About the Conference
In two previous conferences1 and in a sequence of papers,2 we have suggested that there is a “crisis” in the neoclassical theory of the firm. We read the theory as suggesting that managers are positively required to invest in political activity—including political activity that weakens institutions on which the free market relies – if such investments are likely to increase shareholder value of individual firms. Indeed, an extensive body of research suggests that firms routinely engage in the political process with the aim of shaping the rules of the game to their own advantage.

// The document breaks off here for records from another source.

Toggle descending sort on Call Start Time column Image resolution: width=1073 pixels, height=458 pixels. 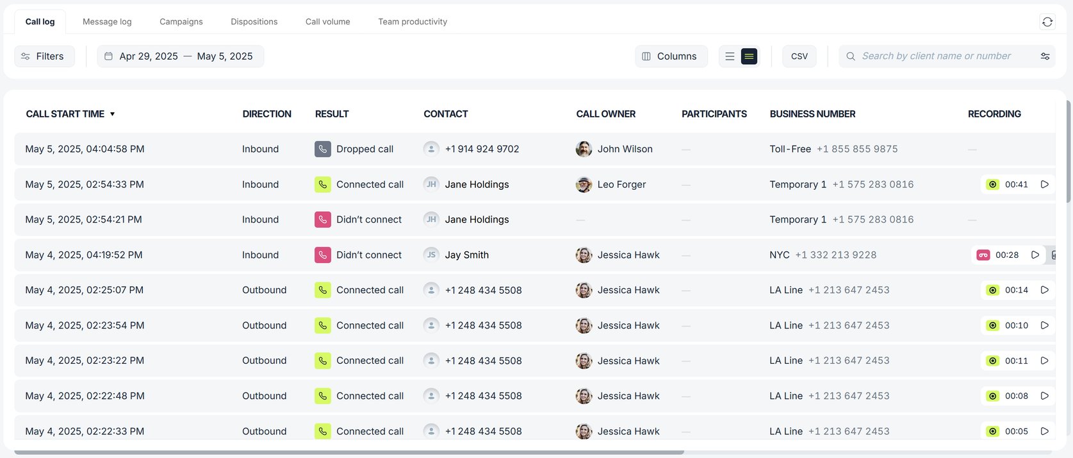click(113, 114)
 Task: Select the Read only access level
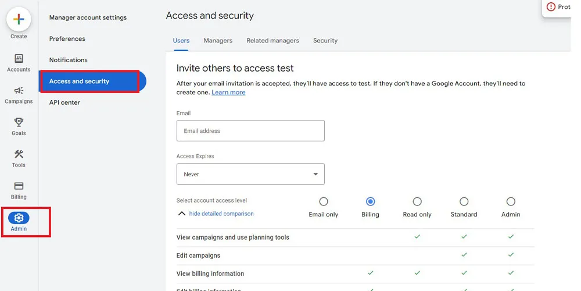[x=417, y=201]
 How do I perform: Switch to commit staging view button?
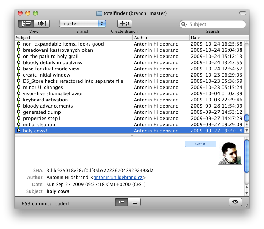coord(43,23)
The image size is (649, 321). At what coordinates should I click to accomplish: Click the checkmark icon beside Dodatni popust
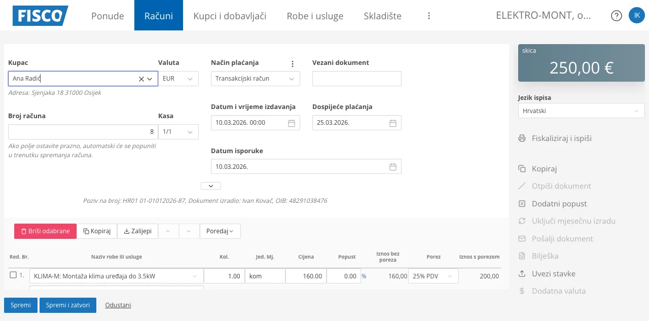(522, 203)
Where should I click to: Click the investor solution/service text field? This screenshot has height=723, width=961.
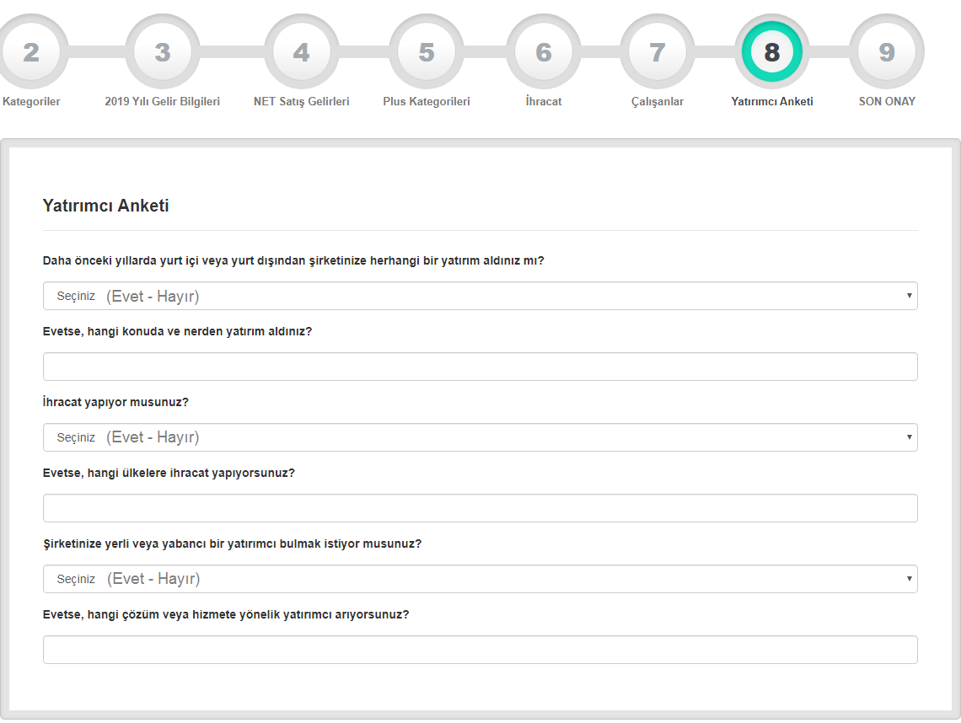point(480,650)
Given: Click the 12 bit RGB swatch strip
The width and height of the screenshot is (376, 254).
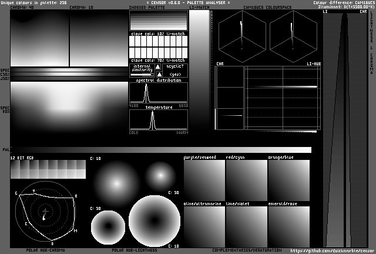Looking at the screenshot, I should point(48,170).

To be sure, there may be circumstances when such political activity is not welfare reducing (e.g., in cases in which public institutions are sufficiently robust or when political markets are themselves sufficiently competitive). Under less favorable conditions, however, such political activity can plausibly be expected to reduce social welfare by distorting the institutions of the free market. Since the primary justification of the pursuit of shareholder value is the belief that it maximizes social welfare in the presence of the free market, suggesting that this pursuit justifies firms actively distorting the market through political activity would seem to present a fundamental contradiction.
Notably, Milton Friedman argued that firms should maximize profits “while con¬forming to the basic rules of the society, both those embodied in law and those embodied in ethical custom.” He did not argue that firms should maximize profits through investments designed to change the basic rules of the game to their advantage. Yet this is exactly what seems to be required under the prevailing theory of the firm.
The conference will be by invitation only.